Two Ronald Colman Historical Dramas:
IF I WERE KING (1938)
Ronald Colman is a French poet and rogue who is arrested by King Louis XI. After he brags about what he could do if he were king, Louis makes him High Constable for a week. Of course, Colman makes good in his position, helping the king to defeat the forces of the Duke of Burgundy who have Paris surrounded. It's quite fun in that 30's historical movie way, with fancy sets and costumes and a little bit of larceny and swashbuckling. Frances Dee is an aristocratic lady who becomes Colman's love interest. Basil Rathbone is especially good (and completely unlike any other role I've seen him in) as Louis, with a shrill, nervous laugh and haughty manner--he reminds me a bit of Sam Jaffee doing similar character traits in THE SCARLET EMPRESS. The script is by Preston Sturges. Not great, but fun.

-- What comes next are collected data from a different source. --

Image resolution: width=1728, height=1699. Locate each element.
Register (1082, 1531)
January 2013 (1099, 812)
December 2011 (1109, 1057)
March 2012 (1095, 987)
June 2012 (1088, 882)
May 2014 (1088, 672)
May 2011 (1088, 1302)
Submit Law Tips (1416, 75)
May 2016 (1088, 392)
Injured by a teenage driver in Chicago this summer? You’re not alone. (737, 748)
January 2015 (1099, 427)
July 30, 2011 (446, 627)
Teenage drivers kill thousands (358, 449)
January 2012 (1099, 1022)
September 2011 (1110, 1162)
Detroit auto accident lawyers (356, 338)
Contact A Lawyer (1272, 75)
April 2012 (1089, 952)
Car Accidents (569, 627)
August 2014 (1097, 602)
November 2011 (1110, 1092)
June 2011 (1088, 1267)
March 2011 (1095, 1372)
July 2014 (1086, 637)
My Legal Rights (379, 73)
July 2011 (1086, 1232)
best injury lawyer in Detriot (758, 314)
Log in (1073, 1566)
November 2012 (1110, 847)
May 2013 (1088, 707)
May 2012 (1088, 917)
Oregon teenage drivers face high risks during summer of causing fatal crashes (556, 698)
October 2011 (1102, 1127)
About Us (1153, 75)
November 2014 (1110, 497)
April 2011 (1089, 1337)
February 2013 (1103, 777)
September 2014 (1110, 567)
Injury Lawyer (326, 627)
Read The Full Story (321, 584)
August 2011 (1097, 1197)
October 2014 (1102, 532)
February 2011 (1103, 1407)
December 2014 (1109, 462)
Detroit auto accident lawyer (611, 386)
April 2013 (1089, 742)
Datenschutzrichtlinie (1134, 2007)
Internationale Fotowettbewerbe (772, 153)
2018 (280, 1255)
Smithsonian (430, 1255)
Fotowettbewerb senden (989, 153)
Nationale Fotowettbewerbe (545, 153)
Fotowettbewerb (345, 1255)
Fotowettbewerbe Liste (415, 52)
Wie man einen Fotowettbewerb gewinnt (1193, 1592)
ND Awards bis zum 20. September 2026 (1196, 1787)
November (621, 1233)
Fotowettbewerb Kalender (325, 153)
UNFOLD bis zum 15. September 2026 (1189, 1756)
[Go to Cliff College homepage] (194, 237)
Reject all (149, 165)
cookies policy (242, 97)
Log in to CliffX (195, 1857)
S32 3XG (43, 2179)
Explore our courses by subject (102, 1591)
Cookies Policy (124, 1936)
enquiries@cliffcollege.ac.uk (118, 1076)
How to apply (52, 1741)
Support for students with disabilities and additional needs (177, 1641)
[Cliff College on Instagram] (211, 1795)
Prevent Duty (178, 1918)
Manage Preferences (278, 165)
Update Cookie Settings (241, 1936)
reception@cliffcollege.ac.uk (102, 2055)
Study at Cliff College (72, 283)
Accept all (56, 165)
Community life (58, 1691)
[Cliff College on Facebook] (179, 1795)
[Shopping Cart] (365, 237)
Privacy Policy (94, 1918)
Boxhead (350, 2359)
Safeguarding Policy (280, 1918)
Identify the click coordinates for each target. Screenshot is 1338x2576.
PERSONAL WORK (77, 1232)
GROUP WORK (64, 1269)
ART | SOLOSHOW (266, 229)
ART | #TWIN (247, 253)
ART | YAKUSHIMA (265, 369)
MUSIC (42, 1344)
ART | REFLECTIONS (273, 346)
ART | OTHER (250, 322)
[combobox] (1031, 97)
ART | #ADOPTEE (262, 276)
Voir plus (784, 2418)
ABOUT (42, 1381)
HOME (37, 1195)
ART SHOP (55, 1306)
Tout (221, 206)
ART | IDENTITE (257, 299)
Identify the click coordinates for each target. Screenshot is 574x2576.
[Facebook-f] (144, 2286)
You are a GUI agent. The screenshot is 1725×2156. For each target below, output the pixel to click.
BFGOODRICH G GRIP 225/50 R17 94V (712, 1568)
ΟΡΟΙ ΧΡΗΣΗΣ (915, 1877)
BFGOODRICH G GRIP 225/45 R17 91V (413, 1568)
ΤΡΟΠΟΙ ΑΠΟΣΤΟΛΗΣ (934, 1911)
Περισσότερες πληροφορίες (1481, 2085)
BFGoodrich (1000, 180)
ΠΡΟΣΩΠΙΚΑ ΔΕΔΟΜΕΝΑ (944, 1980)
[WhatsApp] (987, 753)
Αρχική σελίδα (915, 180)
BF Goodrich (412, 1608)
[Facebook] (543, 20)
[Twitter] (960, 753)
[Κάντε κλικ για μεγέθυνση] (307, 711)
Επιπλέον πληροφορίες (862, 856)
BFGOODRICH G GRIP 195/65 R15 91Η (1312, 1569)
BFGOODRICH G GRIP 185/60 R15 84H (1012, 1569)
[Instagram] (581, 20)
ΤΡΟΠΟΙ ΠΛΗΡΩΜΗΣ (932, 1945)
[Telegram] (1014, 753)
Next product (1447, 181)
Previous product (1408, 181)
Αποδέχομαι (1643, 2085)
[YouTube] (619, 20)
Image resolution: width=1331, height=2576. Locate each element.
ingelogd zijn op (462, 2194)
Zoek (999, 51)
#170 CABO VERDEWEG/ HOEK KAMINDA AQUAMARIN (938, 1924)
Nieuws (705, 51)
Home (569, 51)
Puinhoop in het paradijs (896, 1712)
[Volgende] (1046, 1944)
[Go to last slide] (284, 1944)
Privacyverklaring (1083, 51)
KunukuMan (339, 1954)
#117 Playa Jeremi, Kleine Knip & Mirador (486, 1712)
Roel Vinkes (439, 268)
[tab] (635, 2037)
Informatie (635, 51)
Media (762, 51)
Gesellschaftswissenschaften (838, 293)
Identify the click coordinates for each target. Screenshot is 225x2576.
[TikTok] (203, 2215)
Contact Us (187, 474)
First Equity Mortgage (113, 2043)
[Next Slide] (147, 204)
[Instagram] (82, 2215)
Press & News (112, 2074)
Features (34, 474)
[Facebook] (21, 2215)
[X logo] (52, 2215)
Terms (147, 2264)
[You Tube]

A TALE OF TWO CITIES (1935)
I've never read the Dickens novel, though I know the famous quotes. This lavish co-production of David Selznick and MGM is set during the French Revolution and stars Colman as a English lawyer who is smart but who is also drinking himself to an early old age. When a former French aristocrat (Donald Woods) who has disavowed his background and is now living in England is brought to court on trumped-up charges, Colman helps get him off and falls in love with Wood's fiancee (Elizabeth Allan). She admires Colman and thinks of him as a good friend, but marries Woods. Later, Woods is tricked into going back to Paris at the height of the Terror and is scheduled to be executed because of his family ties to the truly wicked Basil Rathbone. Colman, seeing no happy future for himself, sets out to save Woods even at the possible cost of his own life. Colman is fine in the role, but it's the supporting cast that is really fun to watch: Rathbone, though not on screen very long, is deliciously evil; Reginald Owen is fun as Colman's occasionally befuddled boss; Blanche Yurka is Madame LaFarge, a peasant woman who stands in for the lower classes who turned a righteous revolution into a bloody frenzy; she knits furiously as she watches the executions and plots the downfall of Woods. The best, not surprisingly, is Edna May Oliver as Miss Pross, maid to Allan, who is very protective of her and rather wary of Colman. Oliver and Yurka get the best scene in the whole movie, a fight to the death as Allan and Woods are escaping Paris. A well-acted, great looking movie that, while not as sweeping as the later Selznick & MGM movie GONE WITH THE WIND, is certainly worth watching.